Quand on regarde la carte des chasses dressée sur d'ordre de Louis XV, on voit que la Seine décrit un coude avant de recevoir les eaux de la Marne. Sur la rive gauche, dans l'ouverture de ce compas d'eau fuyante, s'étend une vaste plaine, meublée de quelques remises à gibier. Entre cette plaine et la route de Choisy-le-Roi, ombragée d'une double rangée d'arbres et courant tout d'un trait vers sa destinée, royale, le terrain se relève. À la limite du coteau et de la plaine, c'est-à-dire au point où cessait l'inondation du fleuve, d'où les cultivateurs pouvaient se rendre facilement à leurs champs de la plaine comme du plateau, s'allonge le bourg d'Ivry, avec ses maisons et ses jardins.

Charmante et pittoresque simplicité de la topographie d'alors, où chaque chose était à sa place, les hommes comme les bêtes, et les bêtes comme les arbres, les fleurs, les légumes. Je ne cesse de m'extasier sur l'honnêteté, l’intelligence des gens de cette époque ; ils savaient qu'on gagne peu à n'être point au lieu où l'on doit être. Nous avons changé tout cela ; mais il n'est pas certain que la chose publique ou privée ait bénéficié du changement.

L'industrie lourde a couvert la plaine d'Ivry d'usines et de chantiers. À peine, si, par endroit, un brin de culture s'insère encore dans quelque parcelle de Métropolis. Les wagons de marchandises roulent à même la rue. La voie ferrée de Paris-Orléans coupe en deux, du nord au sud, cette étendue naguère paysanne, aujourd'hui industrielle. Les paysans refoulés vers le coteau ont cédé la place aux ouvriers.

Que reste-t-il de ce passé charmant, de cette campagne au bord d'un fleuve, parsemée de bosquets où il ne semblait pas qu'on pût faire autre chose que de labourer, de récolter, de rêver ? Le combat livré en 52 avant Jésus-Christ par les troupes romaines de Labiénus contre les soldats gaulois de Camulogène, pour la possession de Lutèce, remonte si loin dans le passé qu'il en devient livresque. Il ne semble pas possible que le nom d'Ivry, si français, puisse venir de celui d'un vainqueur romain, Ibérius, d'origine ibérique. Et cependant la découverte au Port-à-l’Anglais entre Ivry et Vitry, d'épées mérovingiennes atteste que la région fut le théâtre de nouveaux combats quelques siècles après les premiers.

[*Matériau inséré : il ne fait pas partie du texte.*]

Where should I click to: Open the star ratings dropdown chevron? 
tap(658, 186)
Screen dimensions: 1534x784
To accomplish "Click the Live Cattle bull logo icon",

À cette, époque, Louis d'outre-mer confirmait à l'église Saint-Merri de Paris la propriété de biens à Ivry. L'église de Saint-Marcel, l'abbaye de Marmoutier, Notre-Dame-de-Paris s'en partageaient d'autres. Au douzième siècle, à la suite d'on ne sait quel événement, on transféra les reliques de Saint-Frambourg du Maine à Ivry, dans une chapelle où elles furent, dès lors, l'objet d'un pèlerinage qui avait lieu chaque année, le 1er mai. Aujourd'hui encore un lieudit, situé vers l'hospice, des Incurables, porte le nom de Saint-Frambourg.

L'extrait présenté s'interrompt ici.